* _What to work on_
1: Decide whether each of the following statements agrees with the article on Jeffrey Sachs and the U.N. development goals, answering yes or no and quoting the deciding words of the article: (a) Sachs said he was pessimistic about the international agenda for sustainable development; (b) the agenda for sustainable development was adopted by the United Nations in 2015; (c) Sachs called Trump's speech at the United Nations "grossly dangerous and irresponsible".
2: Extend the article on Jeffrey Sachs and the U.N. development goals beyond its final sentence.

* _Source text_
·····

BARCELONA (Thomson Reuters Foundation) – A global push to end poverty and hunger, and combat climate change by 2030 is at risk from American “militarism”, powerful business interests and the actions of President Donald Trump, said leading U.S. economist and U.N. special adviser Jeffrey Sachs.
The Columbia University professor said he was “not pessimistic” about the international agenda for sustainable development, adopted by the United Nations in 2015.
But he said harsh rhetoric raising the prospect of war with North Korea, and the domination of U.S. politics by billionaire businessmen may thwart progress toward the U.N. goals.
“More and more I see that while the kind of technical solutions I work on are very important … the real obstacles that we are fighting every day are the political obstacles, the headwinds of powerful interests, bad ways of doing things,” he added.
In a live interview broadcast on Facebook, Sachs told the Thomson Reuters Foundation that Trump’s speech at the United Nations last week, in which he threatened to “totally destroy” North Korea, which is developing nuclear weapons, was “grossly dangerous and irresponsible”.

·····

* _Entries shown_
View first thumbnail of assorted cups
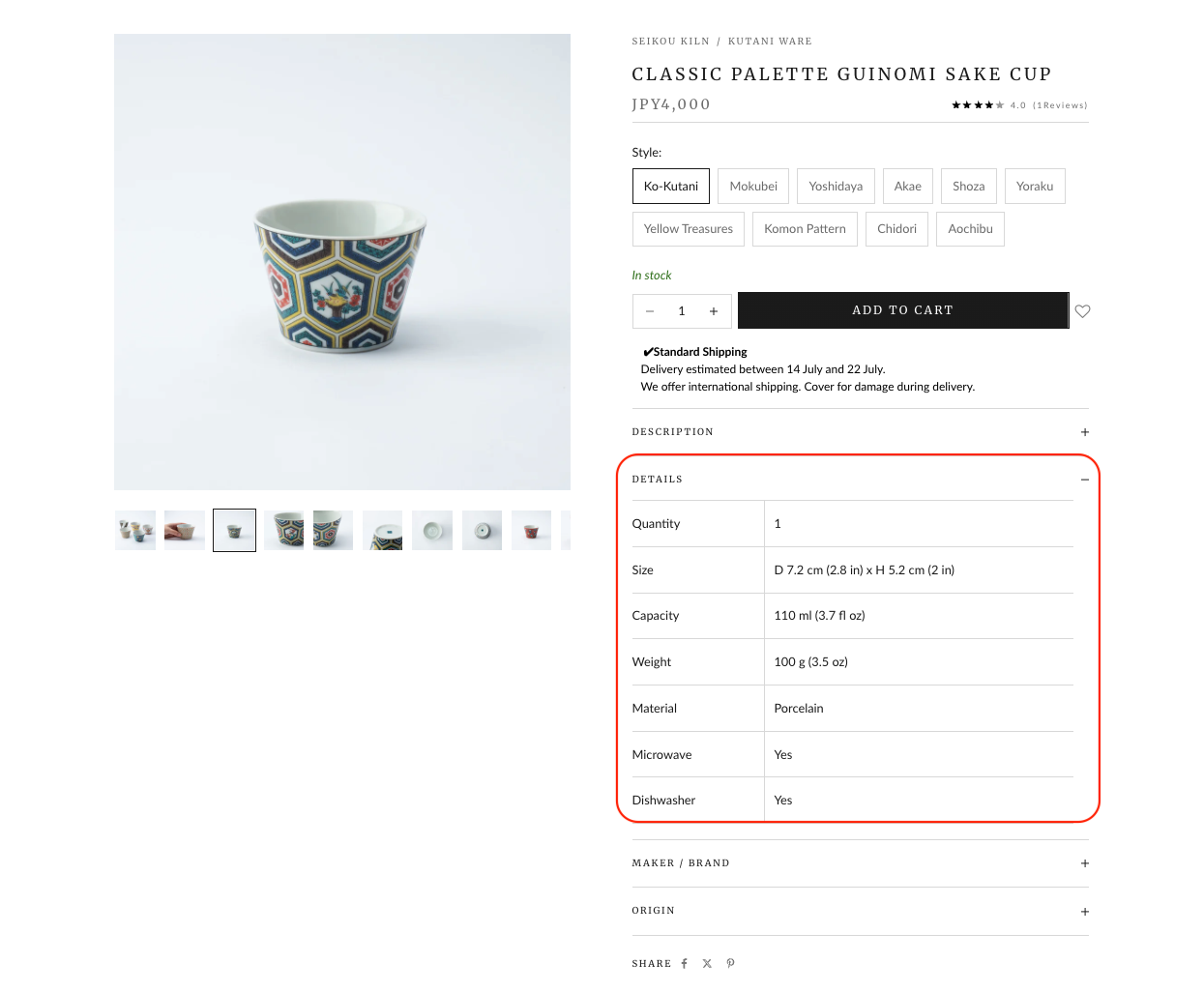The height and width of the screenshot is (992, 1204). coord(135,530)
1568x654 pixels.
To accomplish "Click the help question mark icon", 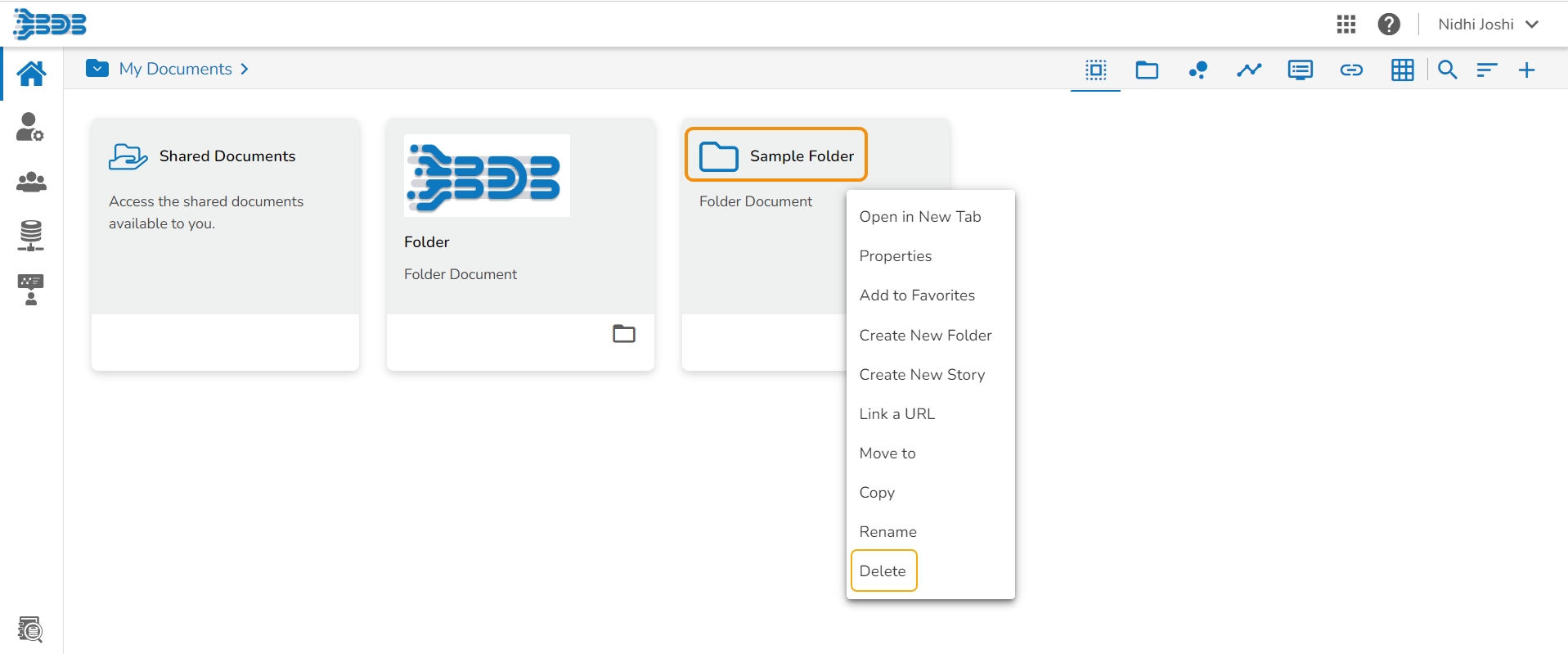I will coord(1388,25).
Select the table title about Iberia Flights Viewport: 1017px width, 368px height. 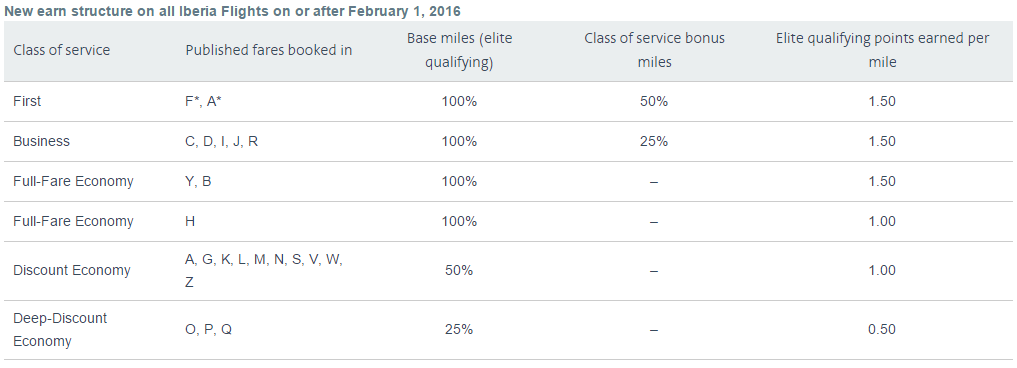(232, 12)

·····

* _Exercise responses_
1:
(a) No: "he was “not pessimistic” about the international agenda for sustainable development"
(b) Yes: "adopted by the United Nations in 2015"
(c) Yes: "was “grossly dangerous and irresponsible”"

2:
“We could actually avoid nuclear war – whether we will or not really is a guess,” he said, calling for diplomacy instead of the recent brinkmanship that shows “infantile misunderstanding of how dangerous this crisis is”.
Sachs, who has helped some 100 countries shape their policies, said he had expected to focus on international development issues “because the U.S. would more or less take care of itself” – but that no longer applies to his home nation.
“The horrible realization for me in the last 15 years … is we’re not taking care of ourselves and more than that, we’re a danger to the world,” he said, whether it be through waging war in places like Iraq and Afghanistan, or failing to act on climate change.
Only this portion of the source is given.